WHAT IS EXPECTED –
Quote word for word the lines starting with the one that contains "You are a GUI" and continuing through the last line. Leave the pictures out of your answer.

** begin **

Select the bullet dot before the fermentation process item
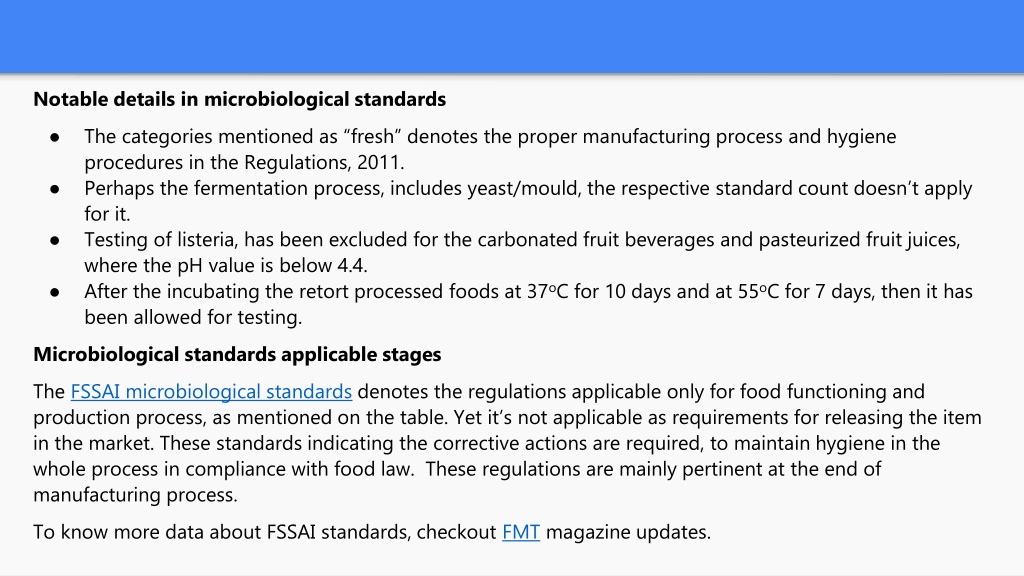 click(x=55, y=189)
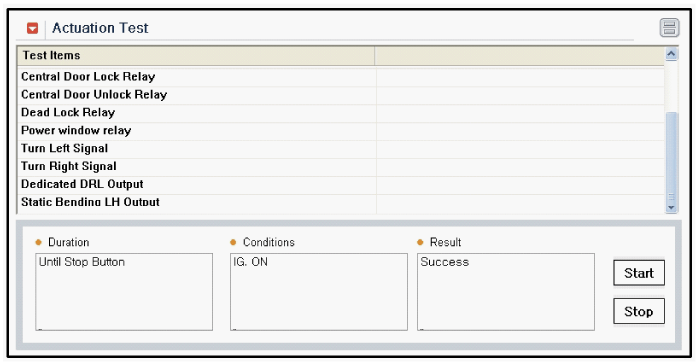Select Static Bending LH Output item
The image size is (700, 364).
pyautogui.click(x=341, y=202)
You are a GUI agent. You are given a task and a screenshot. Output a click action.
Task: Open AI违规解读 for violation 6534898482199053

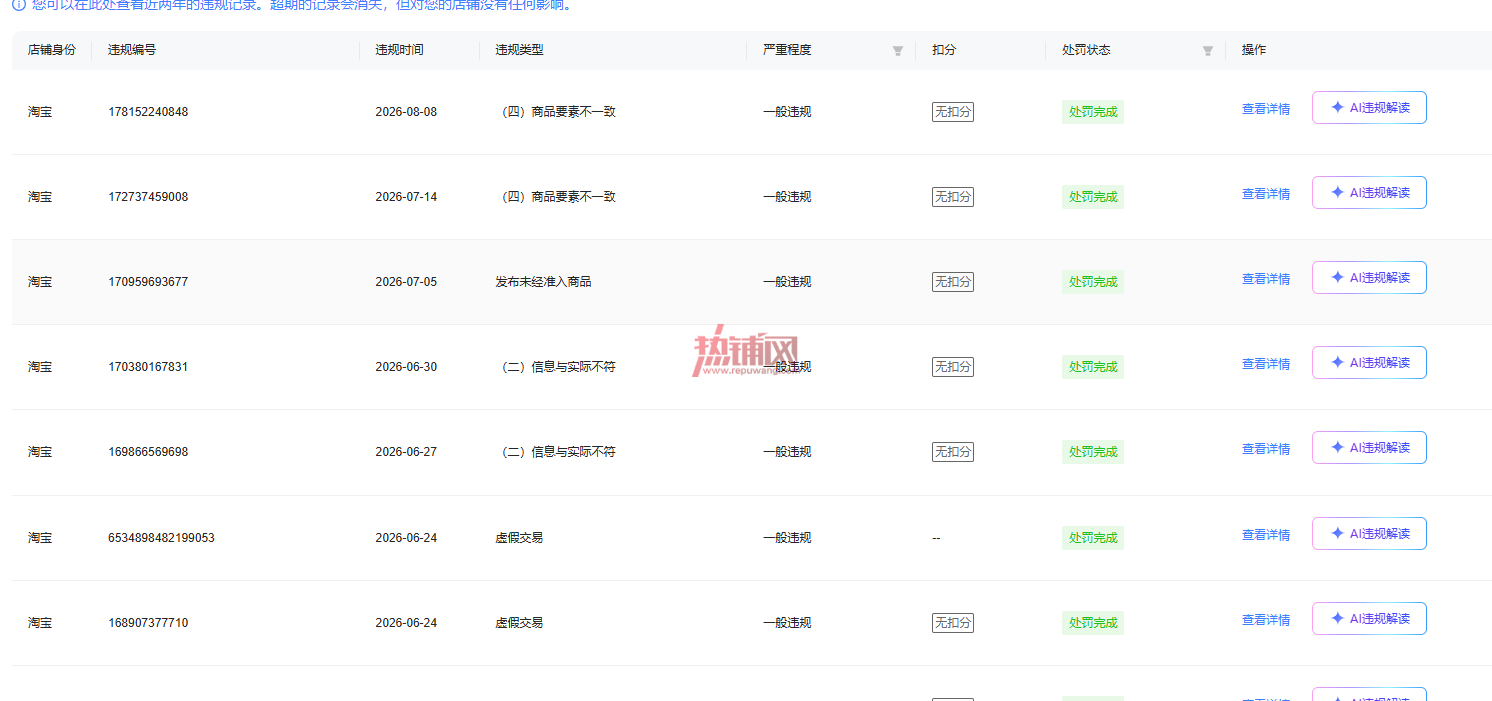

** end **

EXERCISE OUTPUT –
You are a GUI agent. You are given a task and a screenshot. Output a click action.
Task: Open AI违规解读 for violation 6534898482199053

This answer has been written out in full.